**Supplied text:**
Content starts

A bold new proposed initiative announced today by President Obama will revolutionize our understanding of the human brain, says Dr. John Greden, the executive director of the University of Michigan Depression Center.
Launched with approximately $100 million in the President's Fiscal Year 2014 Budget, the BRAIN (Brain Research through Advancing Innovative Neurotechnologies) Initiative ultimately aims to help researchers find new ways to treat, cure, and even prevent brain disorders, such as Alzheimer's disease, epilepsy, and traumatic brain injury. If funded, the initiative would do for the brain what the Human Genome Project did for human DNA.
"The brain is indisputably the most complex and least understood organ in the human body. In spite of neuroscience advances in studying specific and distinct brain diseases, the underlying causes of neurological and psychiatric disorders remain a mystery," says Greden.

Content ends

**Provided material:**

Content starts

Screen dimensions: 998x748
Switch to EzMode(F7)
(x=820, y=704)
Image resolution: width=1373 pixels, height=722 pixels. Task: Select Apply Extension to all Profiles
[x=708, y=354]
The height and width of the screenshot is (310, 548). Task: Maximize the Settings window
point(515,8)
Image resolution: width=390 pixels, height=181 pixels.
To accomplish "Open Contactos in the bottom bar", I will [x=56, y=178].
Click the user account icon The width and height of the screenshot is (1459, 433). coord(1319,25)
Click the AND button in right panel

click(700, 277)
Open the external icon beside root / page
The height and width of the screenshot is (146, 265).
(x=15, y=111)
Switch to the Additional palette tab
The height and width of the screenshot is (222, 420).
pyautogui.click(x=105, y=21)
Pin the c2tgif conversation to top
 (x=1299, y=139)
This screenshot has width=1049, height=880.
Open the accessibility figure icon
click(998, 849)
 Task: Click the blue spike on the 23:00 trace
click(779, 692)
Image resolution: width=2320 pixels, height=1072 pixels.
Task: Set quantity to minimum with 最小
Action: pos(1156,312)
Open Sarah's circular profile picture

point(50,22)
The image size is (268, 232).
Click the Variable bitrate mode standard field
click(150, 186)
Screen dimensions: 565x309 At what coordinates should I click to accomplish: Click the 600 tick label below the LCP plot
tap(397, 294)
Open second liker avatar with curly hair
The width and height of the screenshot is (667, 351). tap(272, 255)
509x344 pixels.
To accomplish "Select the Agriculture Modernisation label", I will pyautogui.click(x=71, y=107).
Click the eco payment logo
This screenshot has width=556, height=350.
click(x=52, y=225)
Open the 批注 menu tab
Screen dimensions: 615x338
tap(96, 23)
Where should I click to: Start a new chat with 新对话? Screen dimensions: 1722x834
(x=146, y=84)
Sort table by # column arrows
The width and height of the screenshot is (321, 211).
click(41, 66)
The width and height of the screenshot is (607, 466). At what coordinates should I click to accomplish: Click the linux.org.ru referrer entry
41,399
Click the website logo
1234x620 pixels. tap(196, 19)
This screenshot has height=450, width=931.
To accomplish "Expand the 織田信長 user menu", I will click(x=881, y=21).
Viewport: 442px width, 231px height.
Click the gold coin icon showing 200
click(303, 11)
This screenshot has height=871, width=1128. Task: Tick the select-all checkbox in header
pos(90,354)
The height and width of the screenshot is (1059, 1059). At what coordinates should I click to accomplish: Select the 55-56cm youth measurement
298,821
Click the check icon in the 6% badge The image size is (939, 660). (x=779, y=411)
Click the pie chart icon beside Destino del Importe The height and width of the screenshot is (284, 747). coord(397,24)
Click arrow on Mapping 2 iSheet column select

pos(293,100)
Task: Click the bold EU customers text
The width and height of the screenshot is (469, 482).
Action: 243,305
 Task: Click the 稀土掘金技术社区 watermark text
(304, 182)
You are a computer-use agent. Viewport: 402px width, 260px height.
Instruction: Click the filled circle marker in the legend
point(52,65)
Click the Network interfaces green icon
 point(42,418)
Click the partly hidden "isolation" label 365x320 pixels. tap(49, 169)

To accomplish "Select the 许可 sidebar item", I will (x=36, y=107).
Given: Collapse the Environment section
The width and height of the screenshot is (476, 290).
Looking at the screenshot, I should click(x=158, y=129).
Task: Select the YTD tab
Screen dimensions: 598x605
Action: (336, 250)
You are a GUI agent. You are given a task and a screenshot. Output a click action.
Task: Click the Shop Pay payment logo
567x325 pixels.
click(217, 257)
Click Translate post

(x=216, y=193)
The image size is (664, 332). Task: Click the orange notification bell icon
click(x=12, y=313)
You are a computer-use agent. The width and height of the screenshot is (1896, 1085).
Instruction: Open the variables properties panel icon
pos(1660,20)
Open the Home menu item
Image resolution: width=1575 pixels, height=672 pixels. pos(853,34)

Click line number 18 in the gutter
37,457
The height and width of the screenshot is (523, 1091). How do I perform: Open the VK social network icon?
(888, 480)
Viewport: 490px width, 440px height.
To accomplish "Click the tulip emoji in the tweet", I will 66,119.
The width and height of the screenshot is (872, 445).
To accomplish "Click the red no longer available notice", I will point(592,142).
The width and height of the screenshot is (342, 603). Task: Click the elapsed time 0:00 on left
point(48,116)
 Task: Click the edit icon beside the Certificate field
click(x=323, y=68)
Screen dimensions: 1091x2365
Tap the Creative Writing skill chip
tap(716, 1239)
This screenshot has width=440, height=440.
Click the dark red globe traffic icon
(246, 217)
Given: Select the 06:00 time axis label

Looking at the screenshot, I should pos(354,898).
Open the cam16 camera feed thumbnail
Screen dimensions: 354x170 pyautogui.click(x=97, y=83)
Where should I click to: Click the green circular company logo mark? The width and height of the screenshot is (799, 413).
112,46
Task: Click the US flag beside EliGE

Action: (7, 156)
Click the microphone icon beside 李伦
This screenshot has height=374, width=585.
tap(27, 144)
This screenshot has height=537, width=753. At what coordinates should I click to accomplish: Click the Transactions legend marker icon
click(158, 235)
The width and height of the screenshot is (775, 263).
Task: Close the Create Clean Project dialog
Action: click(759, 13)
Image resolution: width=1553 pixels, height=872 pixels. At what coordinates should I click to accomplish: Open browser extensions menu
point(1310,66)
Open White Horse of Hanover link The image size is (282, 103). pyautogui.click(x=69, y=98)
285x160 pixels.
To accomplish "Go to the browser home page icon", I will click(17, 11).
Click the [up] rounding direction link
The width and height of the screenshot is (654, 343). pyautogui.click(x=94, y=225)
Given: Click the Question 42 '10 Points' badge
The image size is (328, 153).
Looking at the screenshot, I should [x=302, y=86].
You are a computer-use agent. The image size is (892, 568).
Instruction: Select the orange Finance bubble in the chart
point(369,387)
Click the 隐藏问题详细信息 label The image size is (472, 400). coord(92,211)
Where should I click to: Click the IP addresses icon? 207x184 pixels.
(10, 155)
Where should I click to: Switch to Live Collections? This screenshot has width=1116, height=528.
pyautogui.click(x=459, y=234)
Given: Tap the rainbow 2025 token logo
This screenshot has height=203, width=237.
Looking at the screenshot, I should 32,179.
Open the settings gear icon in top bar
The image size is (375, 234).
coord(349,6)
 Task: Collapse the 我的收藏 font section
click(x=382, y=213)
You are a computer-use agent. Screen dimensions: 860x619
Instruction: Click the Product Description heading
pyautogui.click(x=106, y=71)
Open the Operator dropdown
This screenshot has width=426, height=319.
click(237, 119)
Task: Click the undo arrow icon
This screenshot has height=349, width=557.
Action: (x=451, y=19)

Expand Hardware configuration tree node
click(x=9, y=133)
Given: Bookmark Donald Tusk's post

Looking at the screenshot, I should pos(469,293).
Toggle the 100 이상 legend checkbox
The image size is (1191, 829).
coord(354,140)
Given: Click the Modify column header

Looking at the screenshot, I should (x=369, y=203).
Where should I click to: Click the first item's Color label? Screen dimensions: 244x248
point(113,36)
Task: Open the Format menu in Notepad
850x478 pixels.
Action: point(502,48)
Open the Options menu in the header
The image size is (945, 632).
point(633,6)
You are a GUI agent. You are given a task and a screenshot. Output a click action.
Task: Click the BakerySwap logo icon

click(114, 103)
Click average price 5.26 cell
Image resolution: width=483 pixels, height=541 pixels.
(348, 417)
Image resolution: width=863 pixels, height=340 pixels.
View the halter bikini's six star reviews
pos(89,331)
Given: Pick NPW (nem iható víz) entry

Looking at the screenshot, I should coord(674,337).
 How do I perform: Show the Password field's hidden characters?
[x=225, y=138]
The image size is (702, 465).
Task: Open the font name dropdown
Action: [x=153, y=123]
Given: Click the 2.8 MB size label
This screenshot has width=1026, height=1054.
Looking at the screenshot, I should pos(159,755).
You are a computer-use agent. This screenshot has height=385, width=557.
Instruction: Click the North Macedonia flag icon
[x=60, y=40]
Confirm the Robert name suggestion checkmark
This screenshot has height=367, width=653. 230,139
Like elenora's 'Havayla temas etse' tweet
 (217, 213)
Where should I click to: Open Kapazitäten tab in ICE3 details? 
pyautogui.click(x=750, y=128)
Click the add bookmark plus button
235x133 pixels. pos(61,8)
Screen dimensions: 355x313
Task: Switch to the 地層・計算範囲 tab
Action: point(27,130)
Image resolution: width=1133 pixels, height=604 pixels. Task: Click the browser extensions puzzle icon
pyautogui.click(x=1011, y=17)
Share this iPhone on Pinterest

Content ends

**What the task asks:**
Continue the article about the BRAIN Initiative, shown above the lines, picking up right after its last sentence.

**Exercise answer:**
"The BRAIN initiative, which focuses on a truly multidisciplinary approach to treating, curing and preventing brain disorders, will coalesce existing knowledge and forge a new era that goes beyond disease-specific research. It is also timed to correspond to an increased emphasis across research disciplines on personalized, predictive and preventive medicine," Greden says. "In a time when research funding is becoming more constrained, the BRAIN Initiative holds out promise for an exceptional future return on investment."
The BRAIN Initiative will accelerate the development and application of new technologies that will enable researchers to produce dynamic pictures of the brain that show how individual brain cells and complex neural circuits interact at the speed of thought.
These technologies will open new doors to explore how the brain records, processes, uses, stores, and retrieves vast quantities of information, and shed light on the complex links between brain function and behavior.
This initiative is one of the Administration's "Grand Challenges' - ambitious but achievable goals that require advances in science and technology.
In his remarks today, the President called on companies, research universities, foundations, and philanthropists to join with him in identifying and pursuing the Grand Challenges of the 21
st century.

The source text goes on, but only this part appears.